Keto Raspberry Breakfast Chia Jars

Preparation time: 10 minutes + inactive time

Cooking time: 5 minutes

Serves: 4


  • 4 tbsp chia seeds
  • ½ tsp cinnamon
  • 1 cup unsweetened coconut milk
  • 4 tbsp yogurt
  • 10 drops liquid Stevia

Raspberry layer:

  • 1 cup fresh raspberries
  • 2 tbsp water


  • Some fresh raspberries
  • Fresh mint


  • 1Combine chia seeds, cinnamon, coconut milk, and Stevia in a bowl. Cover and set aside for 30 minutes.
  • 2In the meantime, make the raspberry layer by combining the raspberries and water in a saucepot.
  • 3Set over medium heat and cook until the raspberries are softened.

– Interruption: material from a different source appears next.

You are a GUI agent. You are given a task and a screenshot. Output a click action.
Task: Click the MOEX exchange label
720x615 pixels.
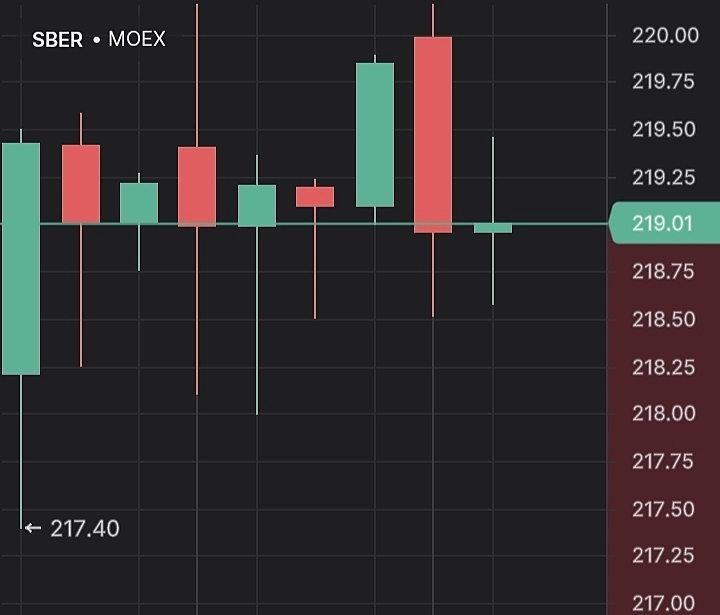pos(137,40)
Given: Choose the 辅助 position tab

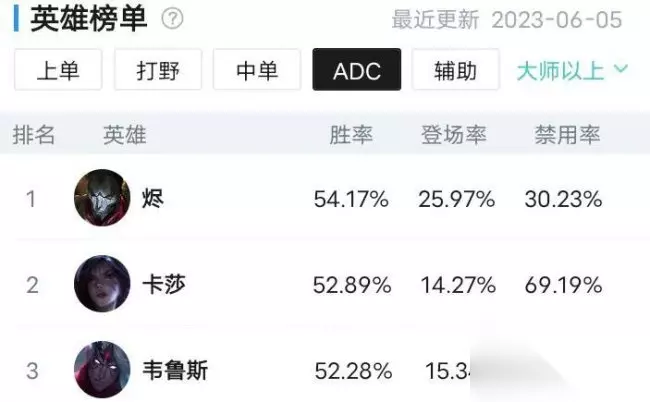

Remove from heat.
  • 4To serve, add yogurt into the bowl with the chia and stir to combine.
  • 5Divide the chia among four serving bowls.
  • 6Top with raspberry layer.
  • 7Finish off with fresh raspberries and fresh mint for decoration.

Preparation Tips

If you want to add more protein to this dish, use Greek yogurt instead of regular yogurt. However, if you want more fat, use coconut cream instead. You can also use almond milk instead of coconut milk, but it will change the flavor and affect the creaminess (coconut milk is higher in fat than almond milk). Also, some don’t like the texture of soaked chia. If you’re one of those people. Consider blending the chia in a food processor.

Health Benefits

Chia seeds are one of the best sources of plant omega-3 fatty acids. One serving of this chia breakfast pudding provides approximately 2.500 mg of omega-3 fatty acids, which is well beyond the minimum 300mg requirement for this nutrient. Plant omega-3s help reduce inflammation and your risk of heart attack and stroke. Some of them may be converted to docosahexaenoic acid (DHA), an omega-3 important for brain and nervous system health.